Image courtesy of KONE Corp.

Multinational companies are under more pressure than ever to maintain their competitive edge. One way they try to meet the challenge is by implementing global headquarter-driven strategic initiatives designed to leverage their global scale with new or improved processes. Such strategic initiatives as harmonizing sales processes, launching a new global service for customers, building a shared service processing center or introducing standardized operations processes can create economies of scale and scope in operations. Successful initiatives may also make it possible to compare process performance across locations, uncovering new opportunities.

To try to improve the chance of success for such initiatives,1 companies often conduct a field test of the global initiative in a restricted part of the business, such as a single country market or a small group of country markets.
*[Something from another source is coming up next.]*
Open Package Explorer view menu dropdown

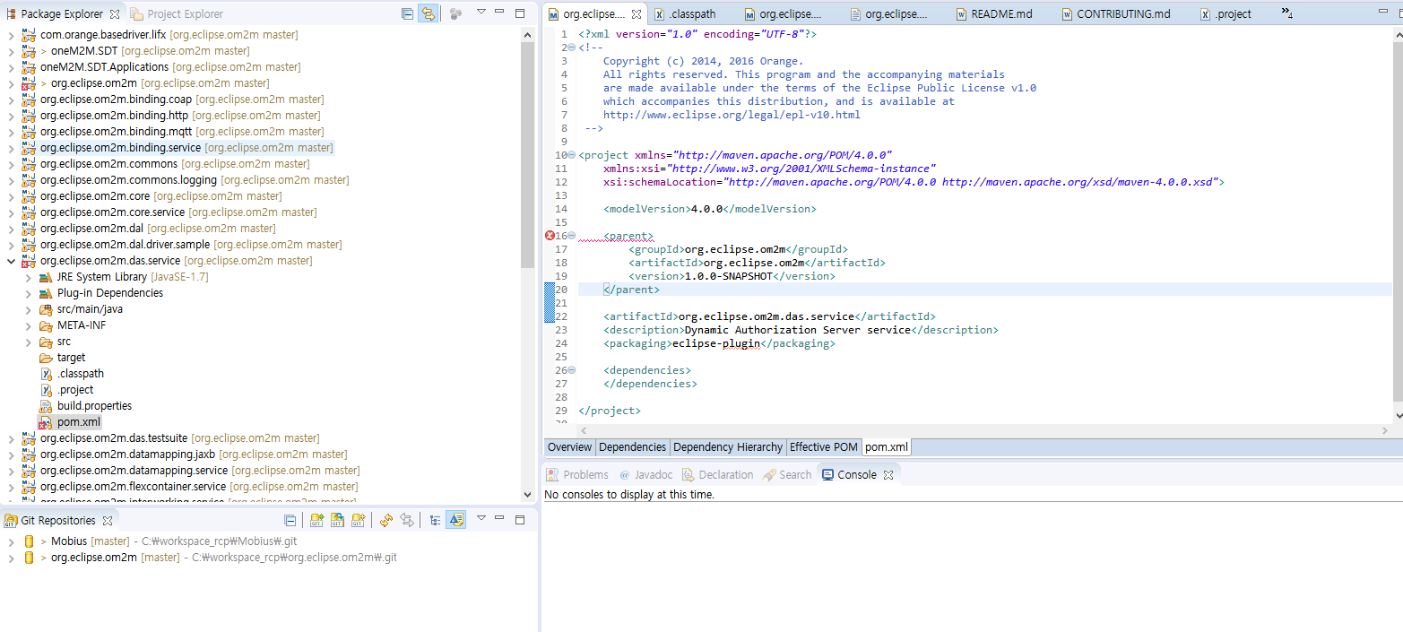point(481,13)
If this pilot succeeds in demonstrating the value of the new practice, top management will roll out the initiative regionally or globally to realize its full economic and strategic value.
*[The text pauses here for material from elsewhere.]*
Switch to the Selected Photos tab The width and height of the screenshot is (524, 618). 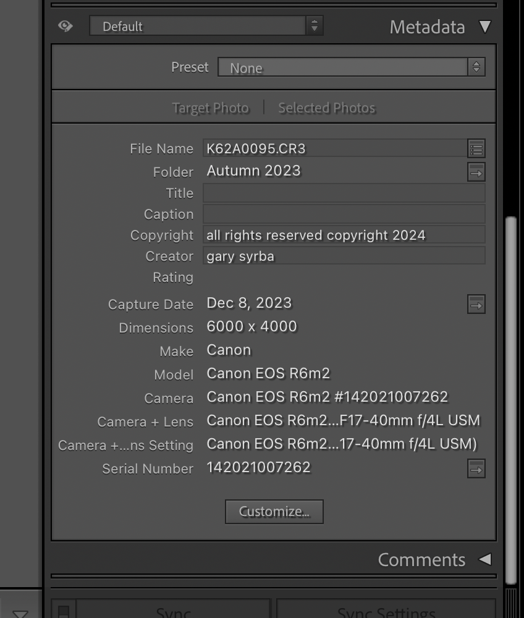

Senior executives sometimes regard learning as the primary goal of piloting a global initiative. They assume that if anything does go seriously wrong, the stakeholders will be forgiving because the pilot is just an experiment. Our research, however, has found that the stakes are actually much higher. (See “About the Research.”) During the pilot, the country market managers next in line to implement the strategic initiative form their own attitudes about it. Their assessment of the pilot often determines the extent to which it will be eventually adopted within the organization. In this way, a pilot is much more like a dress rehearsal than an experiment. If the performance fails to impress the country managers, they are likely to adopt the initiative in a perfunctory way, without genuinely integrating the processes within the organization.2 Or if the pilot’s performance is truly terrible, managers from across the organization may band together and refuse to even start their implementation.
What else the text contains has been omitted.